We can combine two important elements of the major scale :

1. the Scale-tone 7th Chords of the major scale :

Audio 9.1

2. with the note sequence of the major scale segment on the Circle of Fifths :

B - E - A - D - G - C - F

This produces the complete Scale-tone Chord Progression of the Major scale :


Connecting both ends of this string produces the following Chord Progression Circle.
In the key of C :


One can start and finish this chord progression at any point. But as most melodies end on the the tonic chord Imaj7 (Cmaj7 for the C scale), this is the obvious choice for the last chord in the progression.

To include all seven chords in the chord progression we start therefore on the IV chord, Fmaj7 (in the case of the C major scale).
From the IVmaj7 chord first move across the Circle of Fifths to VIIø. Then follow the Circle of Fifths to IIIm7 - VIm7 - IIm7 - V7 - to end on the tonic chord Imaj7.
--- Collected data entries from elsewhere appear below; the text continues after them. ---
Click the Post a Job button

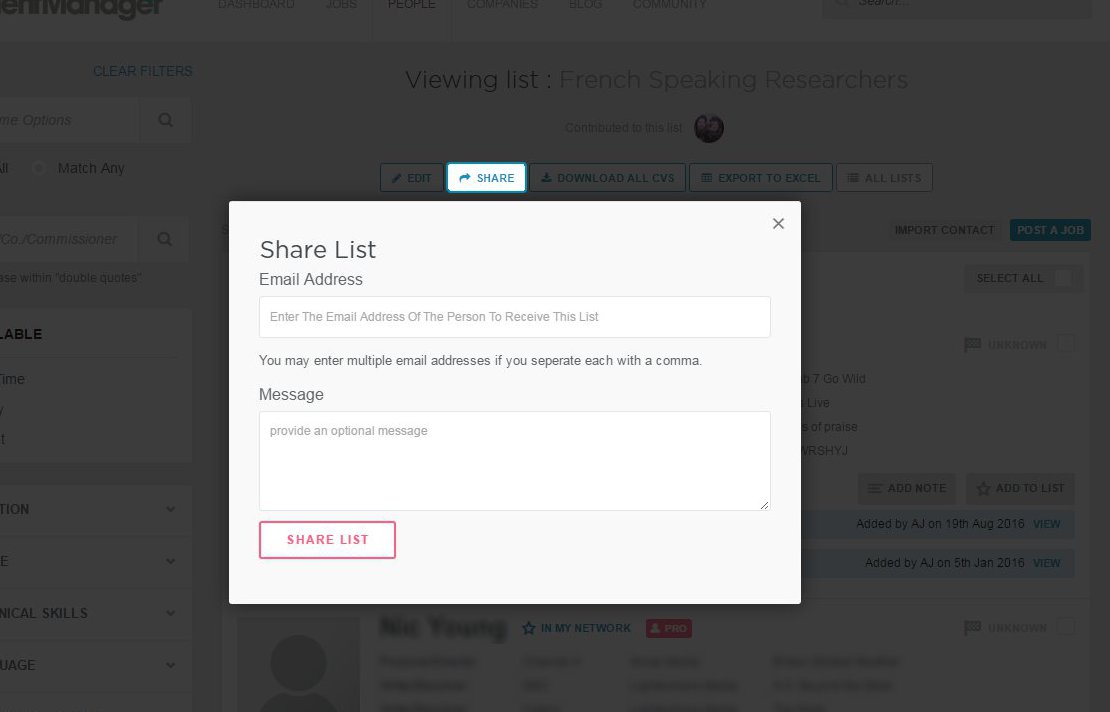1050,230
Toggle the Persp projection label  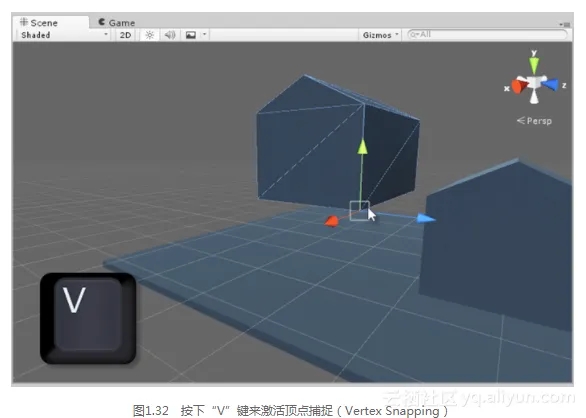(534, 121)
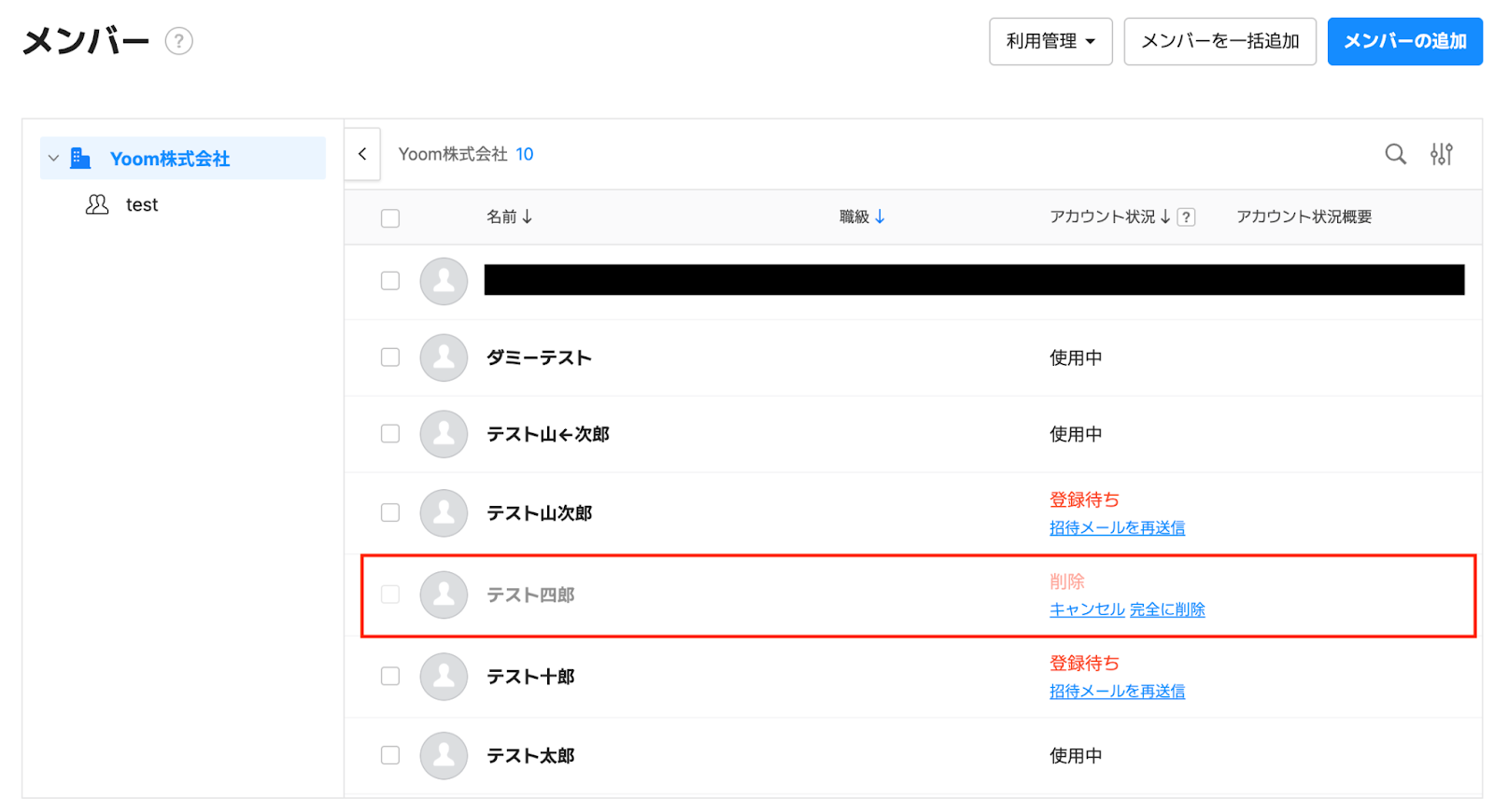Image resolution: width=1494 pixels, height=812 pixels.
Task: Click 完全に削除 link for テスト四郎
Action: (1167, 609)
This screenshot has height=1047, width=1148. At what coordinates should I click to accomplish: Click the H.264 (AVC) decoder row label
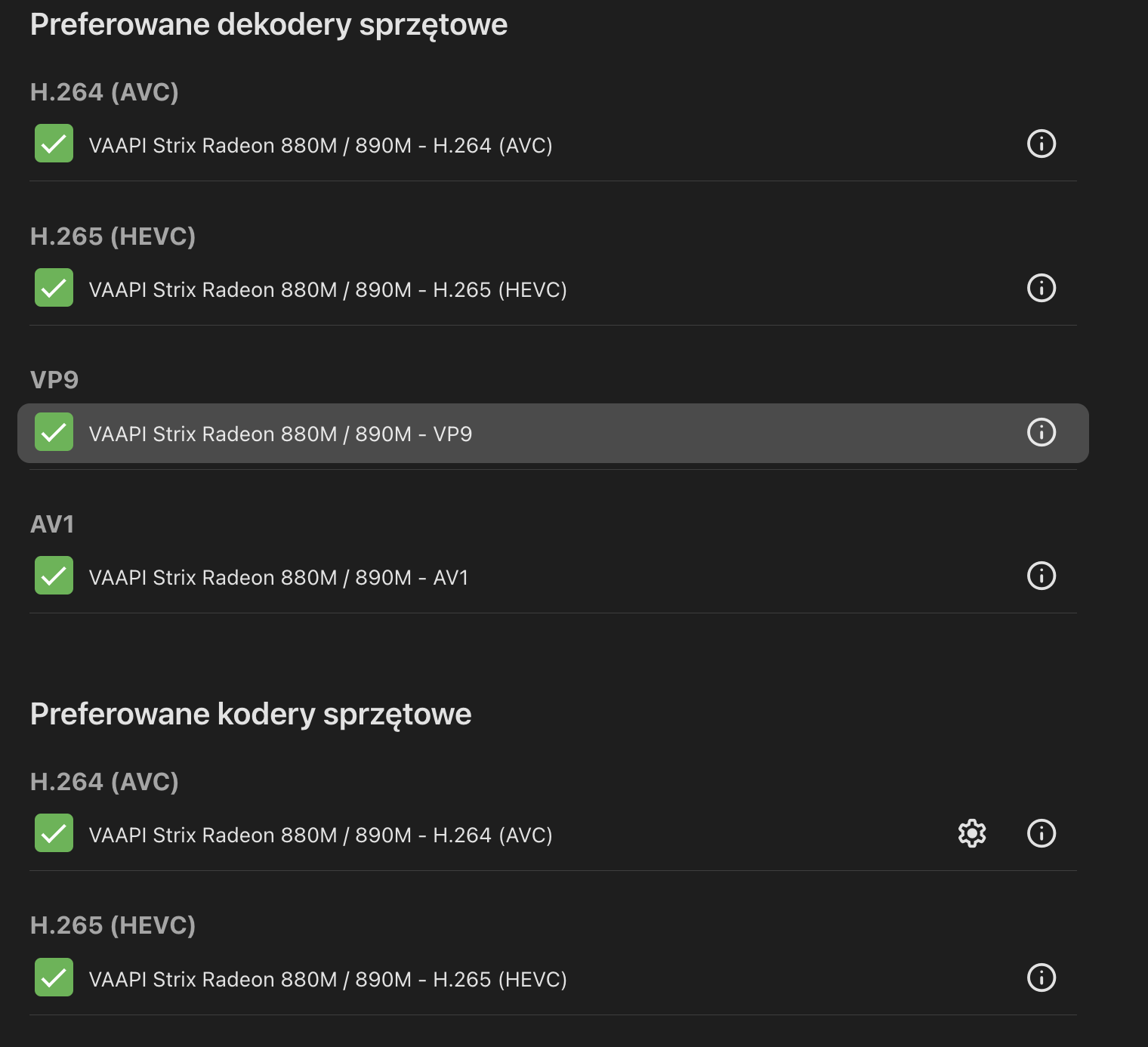click(x=320, y=146)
In C :     FΔ - Bø - Em7 - Am7 - Dm7 - G7 - CΔ

Audio 9.3

For the D major scale :

Audio 9.4

In any key :     IVΔ - VIIø - IIIm7 - VIm7 - IIm7 - V7 - IΔ

This chord progression provides most of the harmony in Western music. In some cases the progression is used in its entirety.
Good Jazz examples are : All the Things You Are - Autumn Leaves - Fly me to the Moon - Fools Rush In

But mostly harmonies are constructed using a combination of shorter segments of the progression, often modulating to different keys.
Typical segments are :

  1. Audio 9.5a :   IΔ - IIIm7 - VIm7 - IIm7 - V7 - IΔ

  2. Audio 9.5b :   IΔ - VIm7 - IIm7 - V7 (Lesson 2)

  3. Audio 9.5c :   IIm7 - V7 - IΔ (Lesson 10)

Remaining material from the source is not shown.